### [Exercise requirements]
Render the listing below as a Markdown table with the columns "Item" and "Entry", covering everything from the line that contains "Enable Check for certificate revocation" down to the end of the listing, omitting blank lines. Leave the pictures out of the table.

### [Data records]
#####
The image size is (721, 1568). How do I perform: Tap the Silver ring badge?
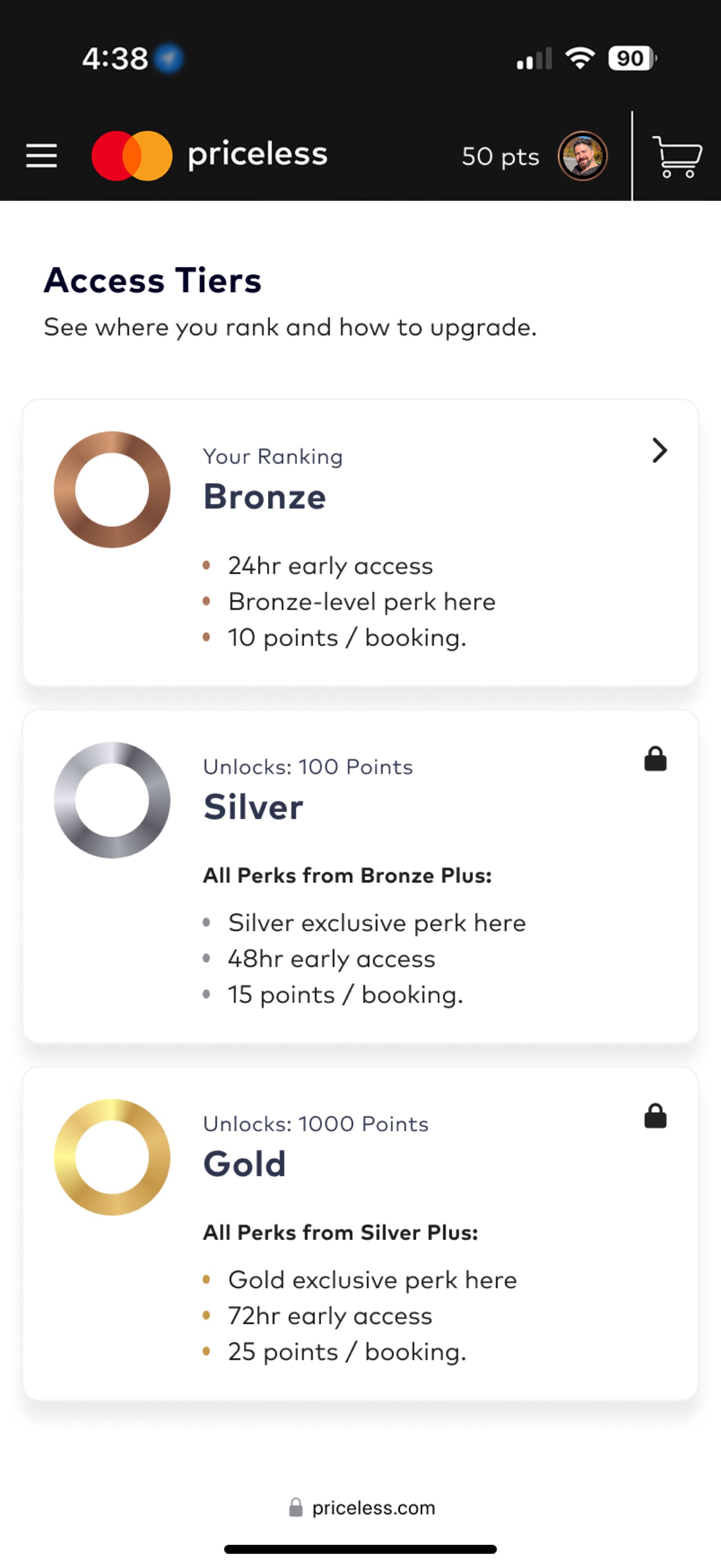point(112,800)
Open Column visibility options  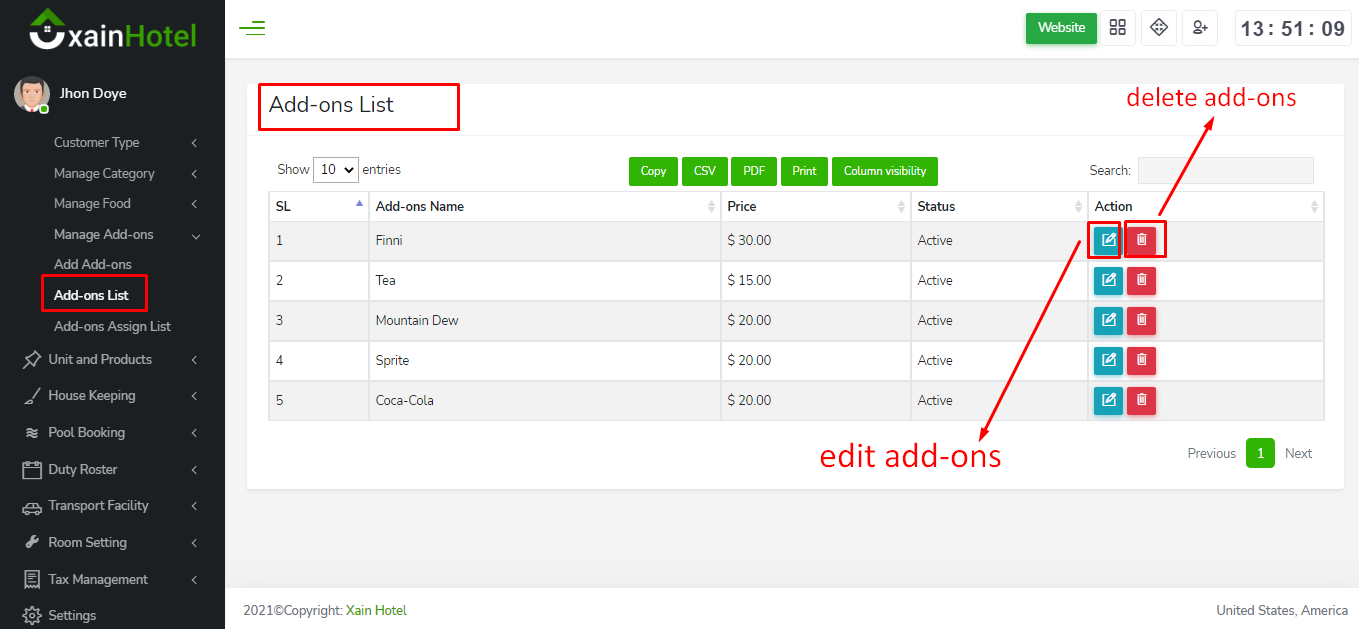[x=884, y=171]
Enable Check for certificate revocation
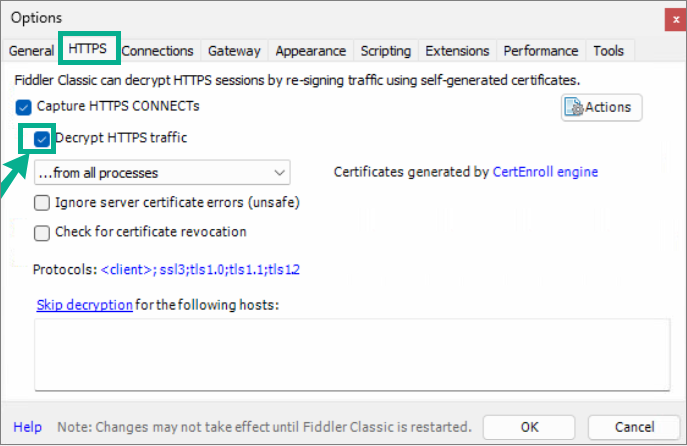This screenshot has width=687, height=446. coord(42,233)
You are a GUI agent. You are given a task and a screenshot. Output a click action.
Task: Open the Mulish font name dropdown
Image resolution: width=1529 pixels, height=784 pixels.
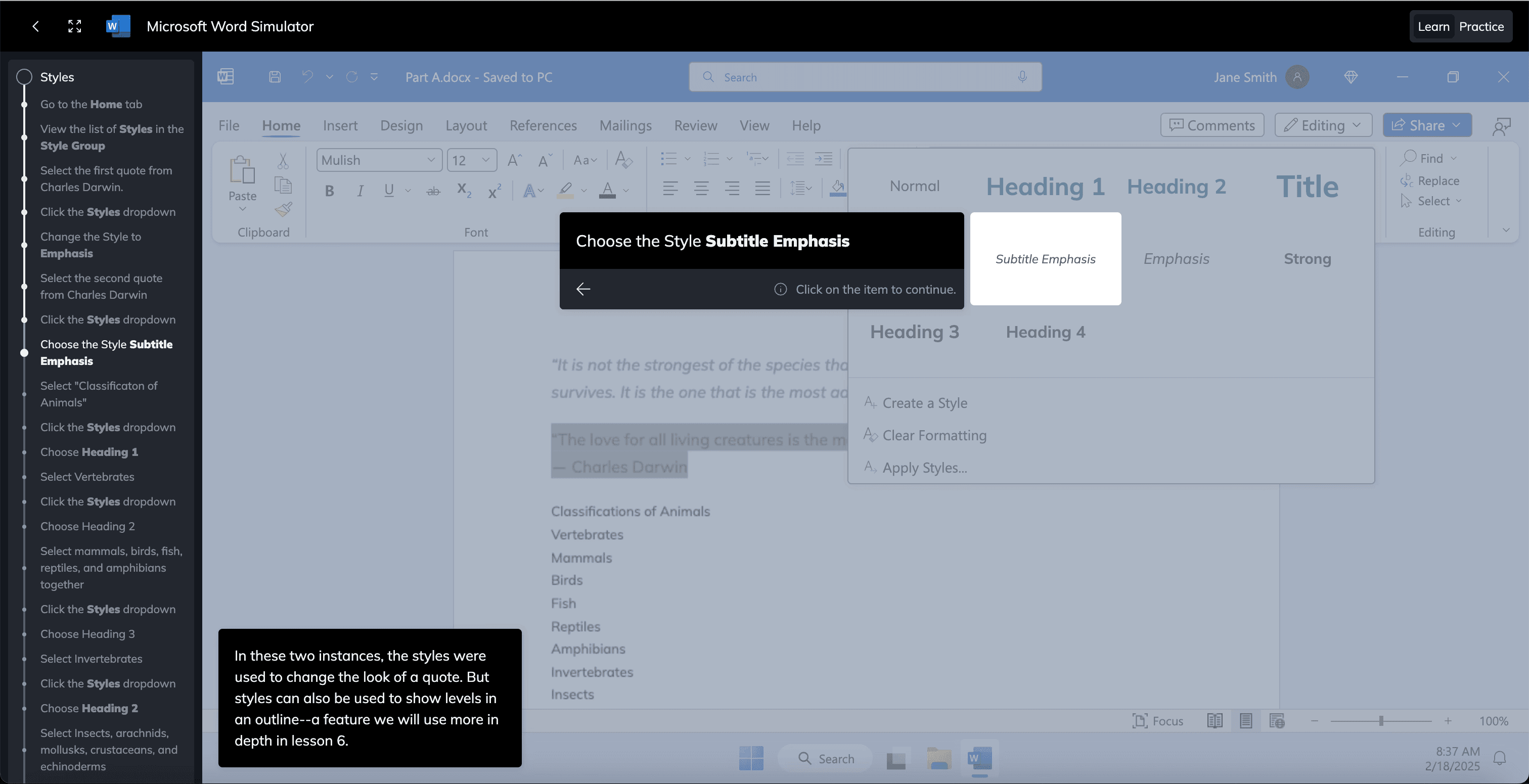tap(431, 160)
#####
### [The completed task]
| Item | Entry |
|---|---|
| 1 | Enable Check for certificate revocation |
| 2 | This screenshot has width=687, height=446. coord(42,233) |
| 3 | You are a GUI agent. You are given a task and a screenshot. Output a click action. |
| 4 | Task: Open the Mulish font name dropdown |
| 5 | Image resolution: width=1529 pixels, height=784 pixels. |
| 6 | tap(431, 160) |